Doing Business in South Korea

Doing business in South Korea | BCBusiness
Modern and traditional meet in downtown Seoul.

Canada is poised to benefit from a newly minted free trade agreement with the Asian star

Business ties between Canada and South Korea have been boosted in recent years by that country’s billion-dollar investments in Canadian infrastructure, commercial interests in B.C. natural gas and a sizeable export market for Canadian lumber. For an enterprise with the smarts to overcome the language and culture barriers, there are ample opportunities in the Korean market.

Partner Up

“The most effective and efficient way is through a joint venture with a local company that is in your industry, that is in the business you are in, with similar goals in the Korean market,” says John Kim, partner at Faskin Martineau DuMoulin LLP, and president of the Canada Korea Business Association. “Sometimes the relationship considerations may override the short-term business considerations, because the logic is that the relationship is more important to the long-term business goals,” says Kim.
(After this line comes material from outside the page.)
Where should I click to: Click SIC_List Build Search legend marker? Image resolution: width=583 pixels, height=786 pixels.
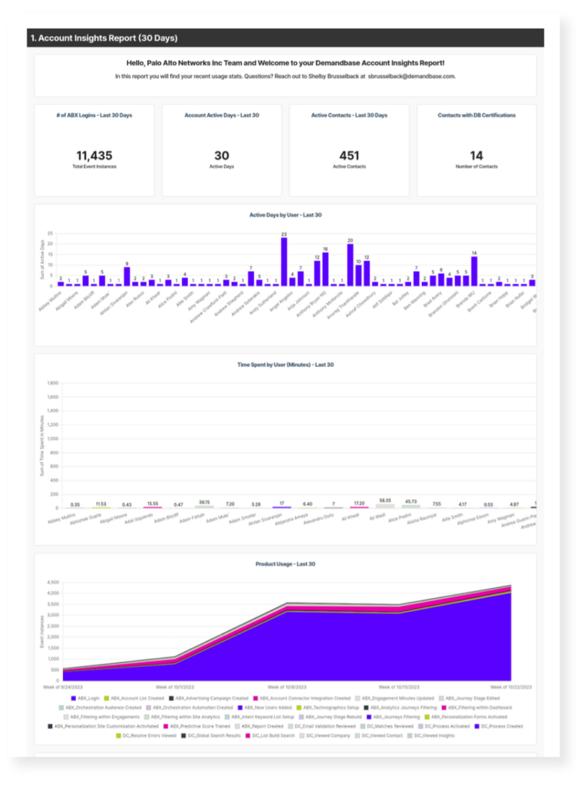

And it’s important to get the relationship right the first time. Korea’s legal system is lengthy, cumbersome and expensive and courts have been known to bar foreigners from leaving the country during a dispute.

Culture Rules

“Korean culture impacts business in too many ways to count,” says Mike Weisbart, a journalist who lives and works in Seoul and is a board member of the Canadian Chamber of Commerce in Korea. Age, rank and hierarchy play an important role in Korean business, and certain behaviours common in the West won’t fly there. Never be late; 20 minutes early is the norm, says Weisbart. And don’t even think about cold-calling.

Trade Talks

Last March the federal government signed a free trade agreement with South Korea that is more extensive in the tariffs removed, sectors opened to investment and labour mobility and intellectual property than NAFTA. “No one knows the benefits of the agreement at this stage,” says Kim, although he believes it will at least increase mutual awareness between Korean and Canadian businesses. “We know that there is a market there, but that’s different from having processes in place to open up business.”